Confucianism思想 of Confucius is a countercurrent that seeks to regress and restore the feudal order. In the society of Zhongxiu, the ruling class also vigorously promotes Confucian思想 in order to maintain their reactionary rule. Today, Zhongxiu has selected some famous sayings from the Analects into textbooks, elevating Confucius as a “sage,” venerating the Analects as a guiding principle, and claiming Confucian思想 as “Chinese excellent traditional culture,” attempting to portray the reactionary hierarchical思想 of Confucianism as a super-class moral norm. They try to dull students’ thinking with Confucian思想, rationalize private ownership and inheritance relations, make students obey the old nine, obey their parents, and when grown up, listen to their bosses, and make women comfortable to be family slaves. However, this reactionary思想 that defends private ownership and oppression will inevitably be opposed by the masses. In our forum’s programmatic document “The Road of Future Revolution in China,” there has been analysis and criticism of Confucian思想. Today, while browsing books, I came across a commentary on the Analects written by workers, peasants, soldiers, and students during the Cultural Revolution. It translated and criticized each sentence of the Analects. I will excerpt some and upload them for everyone’s study.

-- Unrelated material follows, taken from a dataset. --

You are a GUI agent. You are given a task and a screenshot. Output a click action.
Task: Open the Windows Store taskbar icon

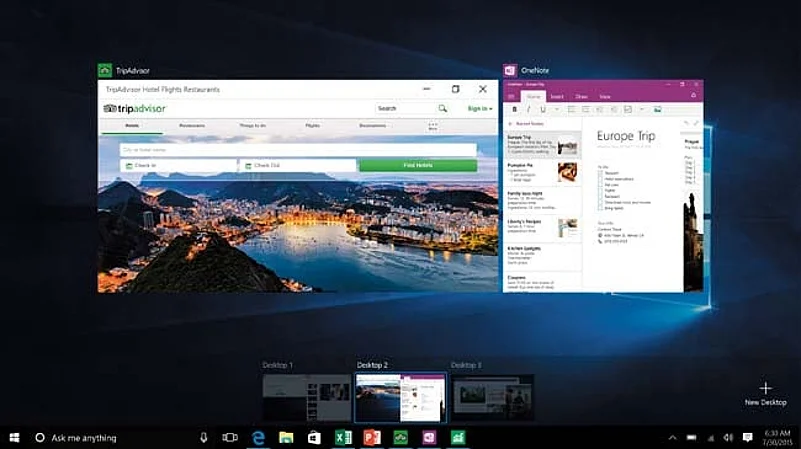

Here is an evaluation by Zhang Chunqiao as an introduction:
“I read this time’s ‘Analects,’ which is a ‘commentary’ jointly written by workers, peasants, soldiers, and students from Peking University’s Philosophy Department, Class of ’72. This is probably the first commentary by workers, peasants, and soldiers since Confucianism was born. Previously, only scholars had written commentaries. Now, workers, peasants, and soldiers have done so. I greatly admire these young workers, peasants, and soldiers. They are not academic nor like ordinary scholars; they are workers, farmers, and soldiers cultivated by New China, full of revolutionary vigor, unafraid in front of the ‘Great Sage and Teacher.’ Even more valuable is that their annotations are thoughtful and detailed. For example, regarding ‘Xue’er’ (Learning), the commentary says it mainly refers to studying the classics of the Western Zhou slave era, such as ‘Lǐ’ (Rites), ‘Yue’ (Music), ‘Shī’ (Poetry), and ‘Shū’ (Documents). — This specifically analyzes what Confucius taught and what students learned. His educational purpose was not to cultivate an abstract ‘person,’ but to serve the slave-owning class. ‘Person’ at that time did not include slaves; slaves were not considered persons. Similarly, ‘When three people walk together, one must be my teacher,’ these three people could only be members of the ruling class, i.e., the slave-owning class. — I think such annotations are well done. They bring to life those chaotic, dull sermons, as if Confucius himself is speaking, with a modern person acting as his translator. These workers, peasants, soldiers, and students attracted me to read the Analects tirelessly. — It is not Confucius who ‘regrets [teaches] tirelessly,’ but these workers, peasants, soldiers, and students who teach tirelessly. We should truly thank them.”